Lors d’un voyage entre Hobart et la base française Dumont d’Urville dans l’Antarctique en février 1991, les marins de l’Astrolabe ont pu photographier une vague monstrueuses similaire dont ils ont estimé la hauteur à plus de 8 mètres en se basant sur la hauteur de la plate-forme pour hélicoptère du navire. Le même genre de vague fut observé dans l’estuaire de la Forth en Ecosse en 1834 par John Scott Russell, un ingénieur naval et mathématicien qui l’appella « vague solitaire » ou soliton, phénomène commun dans les estuaires à marée montante qui peut être amplifié selon les vents, le coefficient de la marée et la configuration côtière. Pour la vague de Hokusai le phénomène n’est pas directement apparenté bien que les modélisations mathématiques fassent mention de soliton.

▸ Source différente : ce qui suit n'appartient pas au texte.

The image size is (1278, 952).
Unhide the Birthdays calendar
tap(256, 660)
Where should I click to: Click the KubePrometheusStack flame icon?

Hokusai, parmi ses peintures et gravures – il y en a plus de 500 – dont nombre d’entre elles ont pour thème la mer, se trouve l’autre fameuse représentation du « Rêve de la femme de pêcheur » presque aussi fameuse que la Grande vague au large de la péninsule de Zushi. Pour les curieux il existe des trains directs vers Zushi depuis le quai numéro 1 de la gare de Shinjuku à Tokyo.
Source, doi : 10.1098/rsnr.2012.0066 , Notes and Records of the Royal Society
Tout récemment un article de journal (Figaro ?) rapportait que des scientifiques avaient reproduit de façon quasi parfaite, photo à l’appui, cette célèbre vague dans un bassin de carène… La photo de la vague solitaire dans les mers du sud est peu connue, peut-être pas d’ailleurs des marins qui la redoutent à juste titre.
C’est beaucoup plus que 10m, près de 30m! (IFREMER).
Non contents de surprendre par leur nature souvent imprévisible mais également capables de se montrer cruels par taquinerie, ou… taquins par cruauté ( un certain grand capitaine d’industrie automobile peut actuellement en témoigner !), les japonais excellent par ailleurs, c’est vrai, dans l’art subtil de l’évocation. Cette allégorie ruisselante et capiteuse vient nous le rappeler fort à propos.
Mail il est vrai que les abords marins de l’Empire du soleil levant regorgent de fantaisies naturelles en tout genre, comme par exemple le spectaculaire tourbillon créé par l’interaction des marées dans le détroit de Naruto entre la préfecture de Tokushima (sur l’île de Shikoku) et l’île d’Awaji. On peut l’observer tout à loisir depuis l’élégant pont suspendu d’Ōnaruto.